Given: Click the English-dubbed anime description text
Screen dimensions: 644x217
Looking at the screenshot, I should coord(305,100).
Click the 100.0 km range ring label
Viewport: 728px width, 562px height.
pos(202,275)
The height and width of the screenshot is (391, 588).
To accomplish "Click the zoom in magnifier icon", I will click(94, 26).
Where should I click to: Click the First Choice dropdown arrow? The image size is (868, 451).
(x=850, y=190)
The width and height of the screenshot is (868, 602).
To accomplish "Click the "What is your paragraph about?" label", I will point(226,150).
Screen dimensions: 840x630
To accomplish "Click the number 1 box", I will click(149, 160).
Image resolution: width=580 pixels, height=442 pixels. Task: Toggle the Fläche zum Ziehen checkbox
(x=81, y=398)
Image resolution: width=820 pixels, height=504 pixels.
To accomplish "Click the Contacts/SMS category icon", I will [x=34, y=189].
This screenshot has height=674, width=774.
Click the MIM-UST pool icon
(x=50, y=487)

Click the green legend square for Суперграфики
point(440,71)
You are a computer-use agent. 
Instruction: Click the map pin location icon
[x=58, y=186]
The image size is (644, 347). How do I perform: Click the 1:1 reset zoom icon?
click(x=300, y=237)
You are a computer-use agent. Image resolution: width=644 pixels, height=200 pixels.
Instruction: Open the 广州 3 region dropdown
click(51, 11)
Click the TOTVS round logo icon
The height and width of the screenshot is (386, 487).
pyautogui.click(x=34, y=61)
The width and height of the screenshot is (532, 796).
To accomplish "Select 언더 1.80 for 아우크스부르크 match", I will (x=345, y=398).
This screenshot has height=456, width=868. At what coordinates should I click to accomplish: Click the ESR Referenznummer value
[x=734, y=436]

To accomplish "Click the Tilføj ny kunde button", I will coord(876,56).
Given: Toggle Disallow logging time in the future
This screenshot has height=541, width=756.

# Task to complete
Filter the lines above, keeping each one that contains the string "agent".

# Answer
You are a computer-use agent. 
You are a computer-use agent. Image resolution: width=644 pixels, height=200 pixels.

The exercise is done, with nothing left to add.